If you are a pastor or a small group leader, you have probably asked that question. You know that God calls us not only to deeper union with himself but also to deeper union with one another, and you hope your small groups can facilitate that. You want your small groups to be places where people experience true Christian friendship and find real belonging in the church. You yourself long for a loving fellowship where you can know others and be known by others.
When it comes to creating deeper community in our small groups, however, our solutions tend to be quantitative. We think that if only we had more we would have deeper community: more time in our meetings, more social activities for getting to know one another, more books for learning about the Christian life, more group chats for connecting during the week. These well-intended solutions, however, seem to fall short of creating the deep community we desire.
In fact, the lasting solution for creating deeper community in our small groups has very little to do with more. Rather, it has to do with being committed to a simple yet countercultural practice: conversation.
Sociologist Sherry Turkle has recently observed that in our culture of digital technology there is a clear “flight from conversation.” While we are more connected than ever through email, text, and social media, we are losing both the ability and the desire to have face-to-face conversations—which, in turn, is leading to a loss of community.
The practice of conversation—speaking and then listening with undivided attention—is central to developing deeper community. In small groups, this practice takes a particular form: namely, conversation about God and our life in him. Deep community happens over time as people come together to talk about what God is doing in their lives.
Deep community happens over time as people come together to talk about what God is doing in their lives.
This past year, the small group that I co-lead has made a concerted effort to devote significant time each week to talking about our relationships with God. After studying John Wesley’s small group methodology through the work of Kevin Watson’s The Class Meeting, we decided to move away from a study-driven group and toward a group whose primary focus is discussing the state of our souls.
Each week, we answer questions such as: How is your walk with God? Where have you sensed God’s presence? How close do you feel to God? What is keeping you from a closer relationship with God? What is God saying to you? How is God working in your life? Some weeks, we struggle to find the words to express what God is doing in our lives. Other weeks, the words flow freely as we long for a place to be heard.
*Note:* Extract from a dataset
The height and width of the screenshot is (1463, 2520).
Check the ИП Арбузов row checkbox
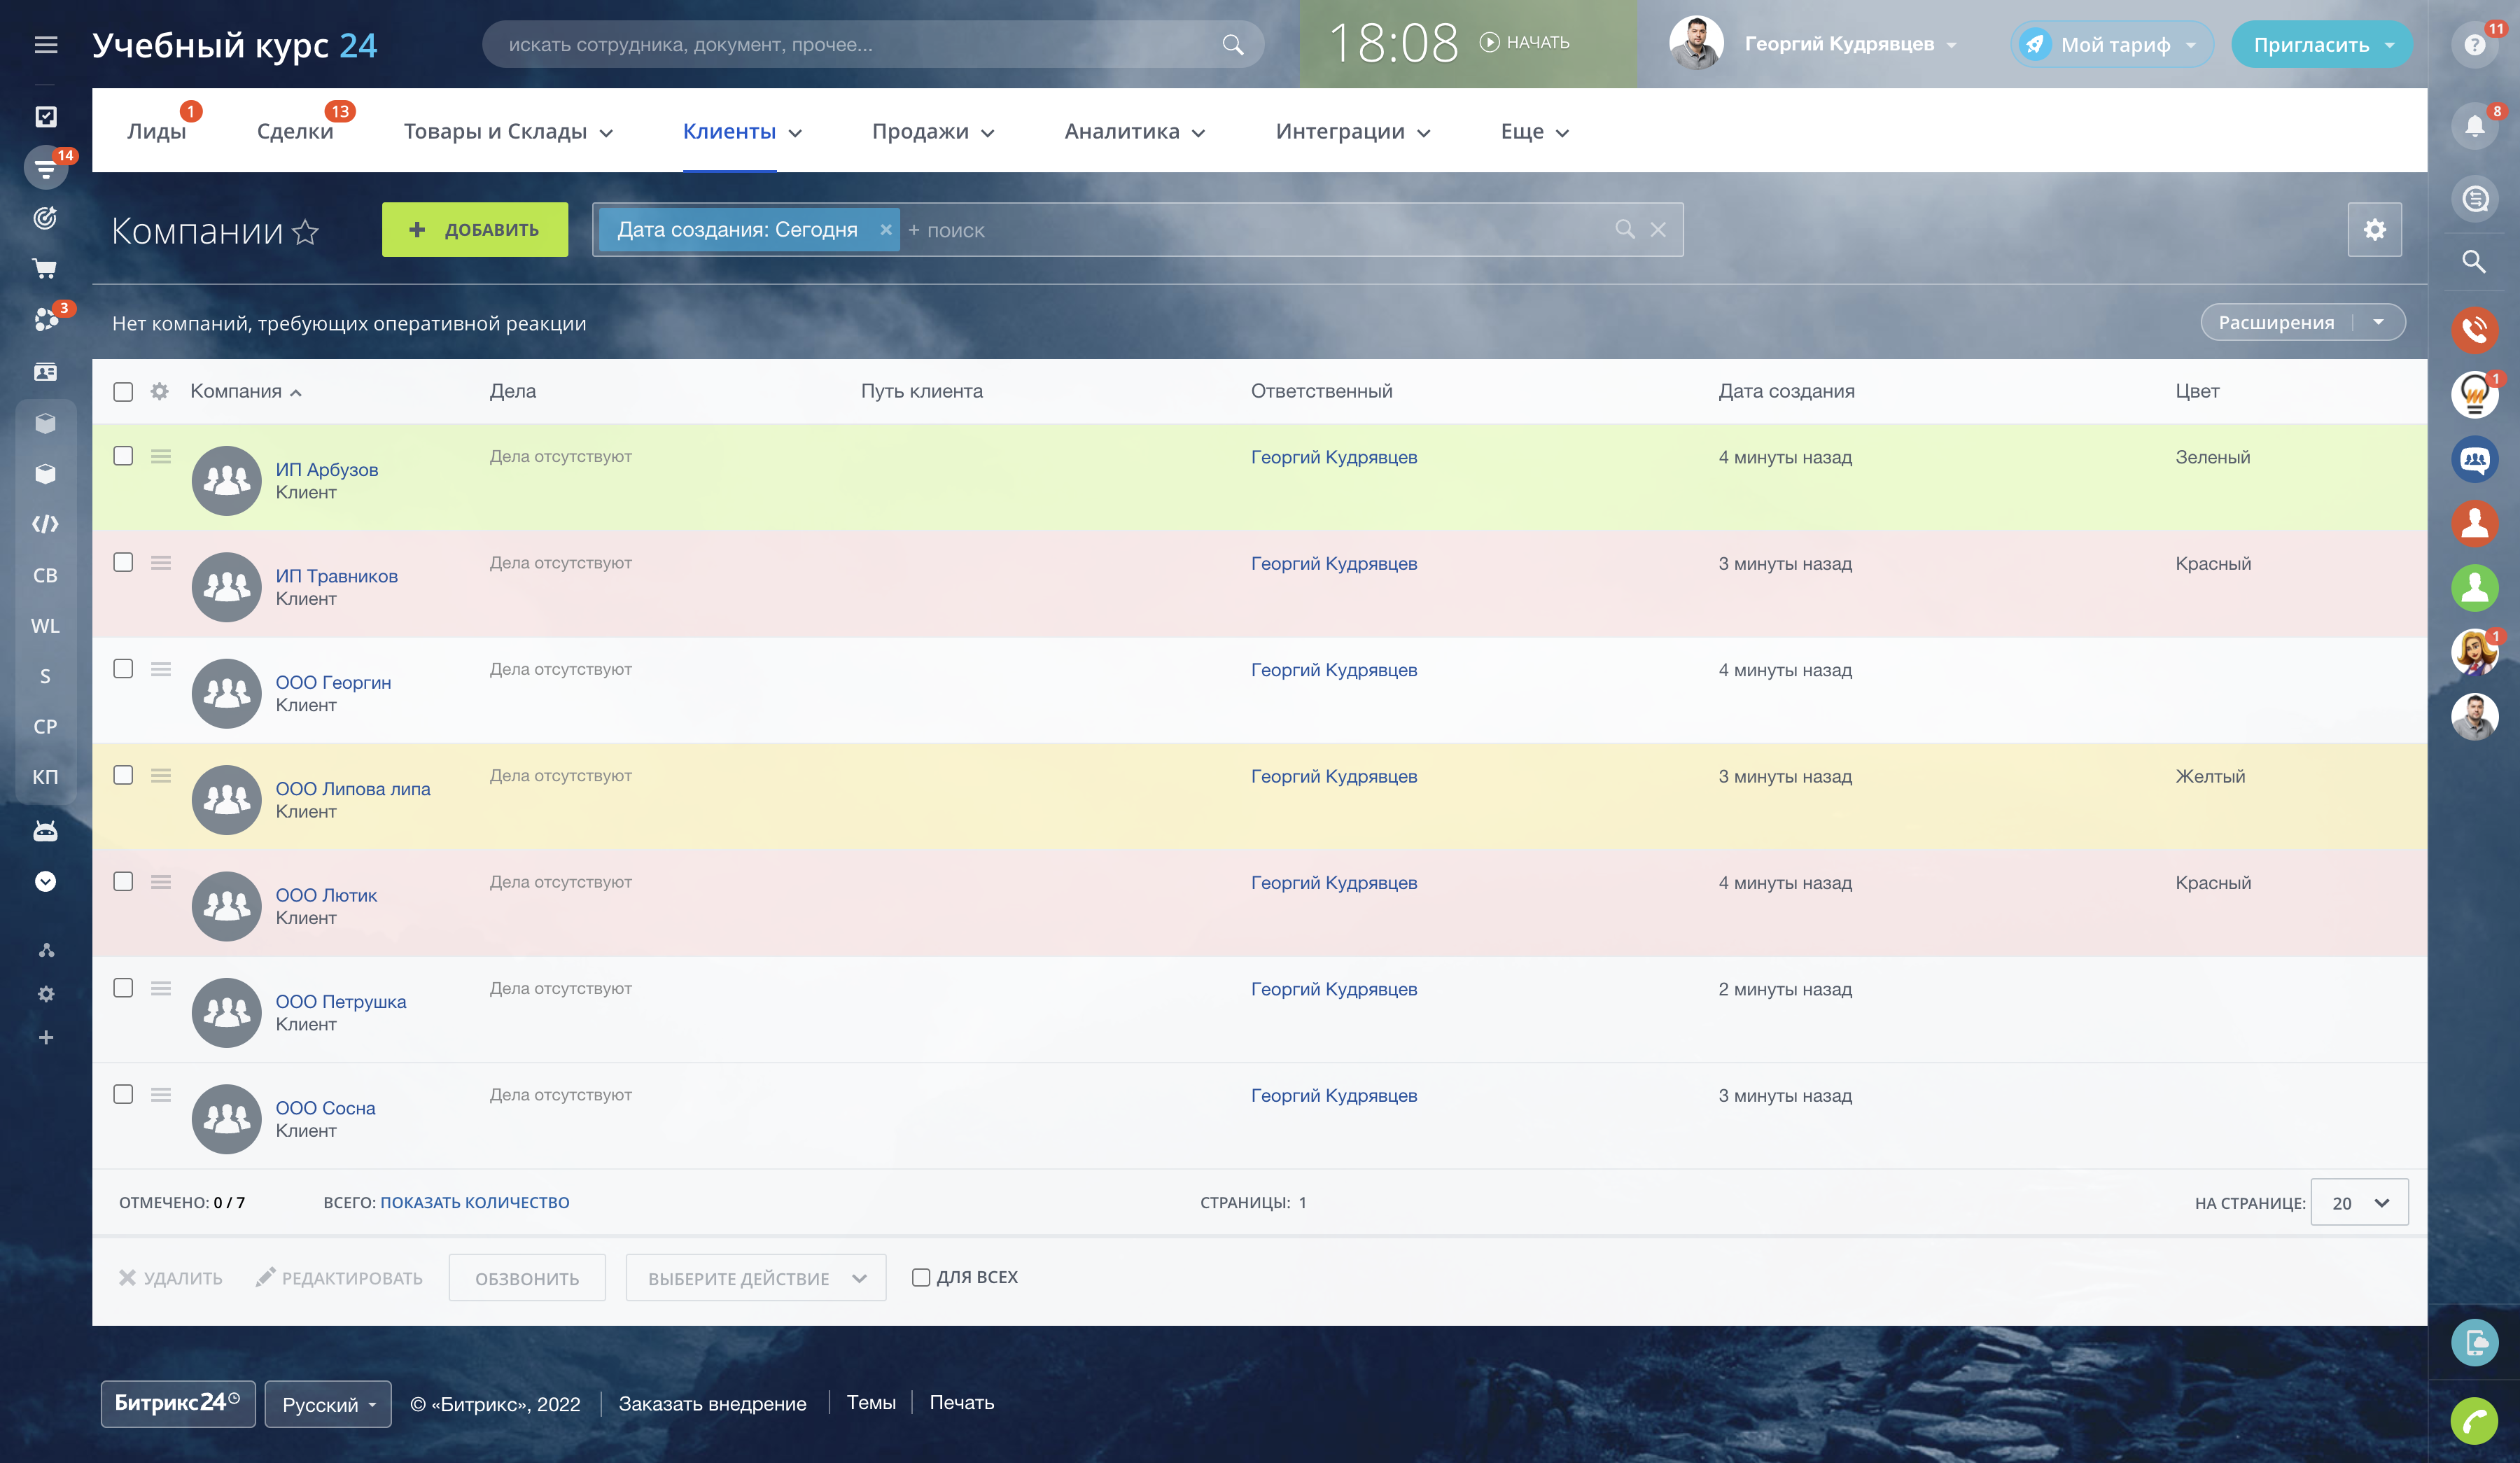pos(123,456)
Over time, these conversations about our life in God have deepened our union with God and with each other in a way that no study could have. Talking about God’s work in our lives has enabled us to share more intimately in each other’s joys and sufferings. It has helped us to pray more personally and specifically for one another. It has given us more awareness of our vulnerability and our need for each other for growth in grace.
To retrieve the practice of conversation in small groups is simply to do what the church does best: speak of God and his work in history and in our own stories.
To retrieve the practice of conversation in small groups is simply to do what the church does best: speak of God and his work in history and in our own stories. When Christians come together in small groups to “tell of God’s righteous acts” in their lives (Psalm 71:15) and listen to one another with undivided attention, then deeper community will follow. Deeper community cannot be forced through pragmatic efforts; it can, however, be nurtured through conversation that centers on God’s gracious activity in our lives.
If we want to create deeper community in our small groups (and, consequently, our churches), the solution is uncomplicated but countercultural. We must relearn how to talk with one another about God’s work in our lives.